Find and return every line of the data that contains the word "blue".

• Working data
--
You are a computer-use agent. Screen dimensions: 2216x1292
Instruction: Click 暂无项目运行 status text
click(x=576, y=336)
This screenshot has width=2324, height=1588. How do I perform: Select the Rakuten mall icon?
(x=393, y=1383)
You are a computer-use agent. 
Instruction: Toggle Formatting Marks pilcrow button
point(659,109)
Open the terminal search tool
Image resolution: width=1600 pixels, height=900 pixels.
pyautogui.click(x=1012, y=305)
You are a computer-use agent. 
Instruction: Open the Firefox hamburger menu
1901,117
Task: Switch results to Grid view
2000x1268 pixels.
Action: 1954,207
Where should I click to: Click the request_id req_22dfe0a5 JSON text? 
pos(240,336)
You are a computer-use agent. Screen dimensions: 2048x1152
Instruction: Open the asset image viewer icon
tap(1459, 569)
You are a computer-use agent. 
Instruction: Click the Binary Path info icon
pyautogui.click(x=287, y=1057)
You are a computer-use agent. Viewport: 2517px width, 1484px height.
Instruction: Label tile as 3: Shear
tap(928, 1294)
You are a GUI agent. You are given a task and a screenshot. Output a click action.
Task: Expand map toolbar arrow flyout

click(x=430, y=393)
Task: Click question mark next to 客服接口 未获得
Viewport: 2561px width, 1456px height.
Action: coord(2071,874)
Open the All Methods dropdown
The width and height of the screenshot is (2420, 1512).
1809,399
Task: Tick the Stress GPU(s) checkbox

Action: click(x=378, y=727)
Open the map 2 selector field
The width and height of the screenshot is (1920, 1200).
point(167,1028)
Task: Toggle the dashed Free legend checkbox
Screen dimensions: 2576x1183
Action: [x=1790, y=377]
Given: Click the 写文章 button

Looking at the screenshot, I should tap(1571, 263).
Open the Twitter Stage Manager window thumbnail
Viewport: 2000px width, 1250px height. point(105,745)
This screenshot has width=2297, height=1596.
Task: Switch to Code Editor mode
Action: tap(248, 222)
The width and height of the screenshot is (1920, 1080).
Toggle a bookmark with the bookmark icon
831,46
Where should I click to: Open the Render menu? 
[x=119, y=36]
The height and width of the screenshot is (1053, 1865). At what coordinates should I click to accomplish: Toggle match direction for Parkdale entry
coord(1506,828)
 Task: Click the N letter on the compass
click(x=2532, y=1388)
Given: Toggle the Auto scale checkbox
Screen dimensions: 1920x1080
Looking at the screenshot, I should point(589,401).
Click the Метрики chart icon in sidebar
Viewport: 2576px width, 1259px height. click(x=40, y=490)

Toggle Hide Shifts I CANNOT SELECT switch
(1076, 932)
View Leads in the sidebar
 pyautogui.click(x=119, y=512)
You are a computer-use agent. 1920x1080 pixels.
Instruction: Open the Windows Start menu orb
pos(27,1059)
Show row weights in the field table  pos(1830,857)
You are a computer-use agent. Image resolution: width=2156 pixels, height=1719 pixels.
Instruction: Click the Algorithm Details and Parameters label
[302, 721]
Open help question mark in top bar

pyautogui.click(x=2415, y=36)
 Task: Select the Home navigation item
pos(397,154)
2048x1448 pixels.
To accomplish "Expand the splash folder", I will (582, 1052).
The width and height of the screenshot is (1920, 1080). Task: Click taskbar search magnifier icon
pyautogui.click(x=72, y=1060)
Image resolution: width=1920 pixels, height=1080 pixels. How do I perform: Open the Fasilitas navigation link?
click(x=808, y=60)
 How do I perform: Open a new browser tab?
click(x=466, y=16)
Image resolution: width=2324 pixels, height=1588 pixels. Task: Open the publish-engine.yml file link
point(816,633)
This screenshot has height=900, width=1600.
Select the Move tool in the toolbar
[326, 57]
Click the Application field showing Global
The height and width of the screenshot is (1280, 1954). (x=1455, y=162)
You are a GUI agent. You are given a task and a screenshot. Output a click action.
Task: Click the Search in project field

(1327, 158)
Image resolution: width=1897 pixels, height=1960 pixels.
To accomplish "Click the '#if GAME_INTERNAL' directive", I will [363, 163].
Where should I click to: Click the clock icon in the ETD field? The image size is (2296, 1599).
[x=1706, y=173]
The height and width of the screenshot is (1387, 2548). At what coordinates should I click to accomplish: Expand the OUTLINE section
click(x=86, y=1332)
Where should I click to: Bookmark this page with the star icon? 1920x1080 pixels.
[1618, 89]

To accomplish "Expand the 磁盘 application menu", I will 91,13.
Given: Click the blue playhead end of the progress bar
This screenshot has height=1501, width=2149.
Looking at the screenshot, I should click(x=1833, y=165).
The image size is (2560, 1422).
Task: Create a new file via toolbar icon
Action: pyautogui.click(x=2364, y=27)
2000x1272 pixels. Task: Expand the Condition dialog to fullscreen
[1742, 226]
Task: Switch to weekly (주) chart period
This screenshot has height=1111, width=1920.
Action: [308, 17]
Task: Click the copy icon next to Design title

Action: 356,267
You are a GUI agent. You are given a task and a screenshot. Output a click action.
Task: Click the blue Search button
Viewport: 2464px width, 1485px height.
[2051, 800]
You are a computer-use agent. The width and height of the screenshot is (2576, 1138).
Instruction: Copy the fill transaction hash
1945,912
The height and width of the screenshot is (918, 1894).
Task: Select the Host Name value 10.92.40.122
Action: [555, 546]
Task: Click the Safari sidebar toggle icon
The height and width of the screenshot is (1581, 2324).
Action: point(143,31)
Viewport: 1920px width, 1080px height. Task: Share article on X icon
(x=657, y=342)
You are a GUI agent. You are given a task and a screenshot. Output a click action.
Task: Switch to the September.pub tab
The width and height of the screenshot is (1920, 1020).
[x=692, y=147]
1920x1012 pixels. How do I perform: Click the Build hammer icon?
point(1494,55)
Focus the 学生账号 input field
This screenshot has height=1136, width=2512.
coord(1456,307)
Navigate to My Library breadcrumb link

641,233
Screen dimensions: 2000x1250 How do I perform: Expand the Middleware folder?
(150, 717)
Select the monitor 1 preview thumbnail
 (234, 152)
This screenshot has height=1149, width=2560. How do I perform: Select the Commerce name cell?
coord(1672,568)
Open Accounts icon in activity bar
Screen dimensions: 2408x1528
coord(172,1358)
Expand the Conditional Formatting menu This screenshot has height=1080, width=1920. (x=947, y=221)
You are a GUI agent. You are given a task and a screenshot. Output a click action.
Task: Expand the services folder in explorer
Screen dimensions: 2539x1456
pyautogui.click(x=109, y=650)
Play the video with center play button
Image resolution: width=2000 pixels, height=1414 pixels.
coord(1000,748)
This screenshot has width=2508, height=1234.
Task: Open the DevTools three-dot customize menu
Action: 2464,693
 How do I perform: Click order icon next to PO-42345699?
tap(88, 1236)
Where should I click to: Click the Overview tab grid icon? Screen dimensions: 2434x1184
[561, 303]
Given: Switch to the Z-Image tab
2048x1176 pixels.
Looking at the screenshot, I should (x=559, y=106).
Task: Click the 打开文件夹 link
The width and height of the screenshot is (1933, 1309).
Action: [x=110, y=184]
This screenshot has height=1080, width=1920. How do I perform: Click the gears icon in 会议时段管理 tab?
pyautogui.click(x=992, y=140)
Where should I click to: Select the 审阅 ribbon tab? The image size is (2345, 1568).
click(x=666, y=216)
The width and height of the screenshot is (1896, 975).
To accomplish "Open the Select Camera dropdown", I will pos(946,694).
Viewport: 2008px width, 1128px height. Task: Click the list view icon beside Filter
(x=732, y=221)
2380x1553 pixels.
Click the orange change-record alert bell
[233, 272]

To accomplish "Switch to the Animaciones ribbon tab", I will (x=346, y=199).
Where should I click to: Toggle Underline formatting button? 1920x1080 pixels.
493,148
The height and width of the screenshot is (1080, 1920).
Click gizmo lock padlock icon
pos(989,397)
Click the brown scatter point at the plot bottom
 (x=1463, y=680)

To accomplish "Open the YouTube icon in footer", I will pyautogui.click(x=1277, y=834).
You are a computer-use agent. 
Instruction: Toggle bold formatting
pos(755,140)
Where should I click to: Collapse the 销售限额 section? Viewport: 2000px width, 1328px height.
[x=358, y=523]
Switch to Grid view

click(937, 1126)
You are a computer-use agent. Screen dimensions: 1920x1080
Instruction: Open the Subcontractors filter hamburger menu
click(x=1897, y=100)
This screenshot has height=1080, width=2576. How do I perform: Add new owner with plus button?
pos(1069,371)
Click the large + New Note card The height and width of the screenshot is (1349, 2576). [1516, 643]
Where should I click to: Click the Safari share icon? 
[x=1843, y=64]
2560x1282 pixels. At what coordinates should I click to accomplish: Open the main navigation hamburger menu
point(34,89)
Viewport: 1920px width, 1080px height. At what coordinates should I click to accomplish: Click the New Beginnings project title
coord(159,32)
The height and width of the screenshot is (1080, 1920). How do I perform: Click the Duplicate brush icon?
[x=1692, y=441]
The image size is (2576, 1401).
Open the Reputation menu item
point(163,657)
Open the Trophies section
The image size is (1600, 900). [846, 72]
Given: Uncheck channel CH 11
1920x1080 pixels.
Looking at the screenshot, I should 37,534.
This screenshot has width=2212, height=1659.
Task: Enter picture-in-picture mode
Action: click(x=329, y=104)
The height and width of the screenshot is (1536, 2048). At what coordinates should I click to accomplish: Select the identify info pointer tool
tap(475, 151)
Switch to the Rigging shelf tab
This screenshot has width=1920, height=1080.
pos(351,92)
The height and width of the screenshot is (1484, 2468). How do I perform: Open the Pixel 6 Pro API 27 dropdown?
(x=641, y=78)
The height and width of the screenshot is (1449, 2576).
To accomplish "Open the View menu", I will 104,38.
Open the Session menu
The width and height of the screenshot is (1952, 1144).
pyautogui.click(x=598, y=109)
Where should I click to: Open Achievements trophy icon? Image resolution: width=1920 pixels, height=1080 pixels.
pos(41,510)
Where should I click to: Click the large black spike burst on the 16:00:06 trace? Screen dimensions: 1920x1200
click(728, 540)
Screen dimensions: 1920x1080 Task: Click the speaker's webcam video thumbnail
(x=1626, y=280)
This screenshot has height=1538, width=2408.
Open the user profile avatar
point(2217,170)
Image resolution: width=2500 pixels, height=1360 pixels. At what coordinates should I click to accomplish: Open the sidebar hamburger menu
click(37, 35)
--
• Exercise response
Given: Click the blue playhead end of the progress bar
Task: Click the blue Search button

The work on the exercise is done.